MATERIAL PROVIDED:

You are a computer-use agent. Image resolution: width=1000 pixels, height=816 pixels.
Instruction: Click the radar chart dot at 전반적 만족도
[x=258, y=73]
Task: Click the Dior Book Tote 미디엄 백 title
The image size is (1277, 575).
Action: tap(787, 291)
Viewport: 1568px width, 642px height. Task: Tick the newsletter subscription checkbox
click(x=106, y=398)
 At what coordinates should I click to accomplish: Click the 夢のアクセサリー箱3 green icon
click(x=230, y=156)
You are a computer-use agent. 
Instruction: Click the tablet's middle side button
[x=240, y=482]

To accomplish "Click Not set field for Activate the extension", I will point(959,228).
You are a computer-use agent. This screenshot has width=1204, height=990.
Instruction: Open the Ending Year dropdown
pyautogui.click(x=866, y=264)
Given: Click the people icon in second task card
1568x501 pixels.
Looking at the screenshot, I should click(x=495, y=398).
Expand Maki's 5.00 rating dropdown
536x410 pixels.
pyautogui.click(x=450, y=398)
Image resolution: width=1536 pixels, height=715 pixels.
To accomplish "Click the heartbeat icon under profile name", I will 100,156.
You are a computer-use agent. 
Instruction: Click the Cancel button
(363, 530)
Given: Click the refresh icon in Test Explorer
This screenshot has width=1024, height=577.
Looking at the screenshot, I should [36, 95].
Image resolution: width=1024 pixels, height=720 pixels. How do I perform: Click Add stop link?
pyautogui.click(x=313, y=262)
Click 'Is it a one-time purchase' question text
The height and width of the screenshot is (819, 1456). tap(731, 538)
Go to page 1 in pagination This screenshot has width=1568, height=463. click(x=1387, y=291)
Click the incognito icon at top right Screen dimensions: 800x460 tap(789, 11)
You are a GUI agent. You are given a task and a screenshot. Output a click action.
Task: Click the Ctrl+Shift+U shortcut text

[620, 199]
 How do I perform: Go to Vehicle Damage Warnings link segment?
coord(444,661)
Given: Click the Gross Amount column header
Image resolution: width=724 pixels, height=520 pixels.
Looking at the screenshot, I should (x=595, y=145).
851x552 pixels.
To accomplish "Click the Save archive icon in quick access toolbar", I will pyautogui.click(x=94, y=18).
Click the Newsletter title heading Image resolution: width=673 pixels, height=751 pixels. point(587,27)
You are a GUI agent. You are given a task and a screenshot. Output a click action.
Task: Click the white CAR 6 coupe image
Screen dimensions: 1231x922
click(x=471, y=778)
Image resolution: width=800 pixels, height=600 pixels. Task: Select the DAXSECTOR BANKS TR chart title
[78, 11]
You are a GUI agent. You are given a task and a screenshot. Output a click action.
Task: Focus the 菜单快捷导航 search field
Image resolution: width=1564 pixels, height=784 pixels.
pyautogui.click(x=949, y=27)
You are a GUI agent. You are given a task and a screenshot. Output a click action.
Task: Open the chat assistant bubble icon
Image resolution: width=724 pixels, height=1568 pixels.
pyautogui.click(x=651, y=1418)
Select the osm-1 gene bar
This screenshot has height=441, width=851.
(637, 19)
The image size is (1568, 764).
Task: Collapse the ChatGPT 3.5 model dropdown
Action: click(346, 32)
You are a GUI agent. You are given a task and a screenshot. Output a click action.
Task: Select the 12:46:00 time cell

WHAT THE TASK ASKS:
A single number is expected: how many lines in the material above contain the word "field".

OUTPUT FOR THIS TASK:
2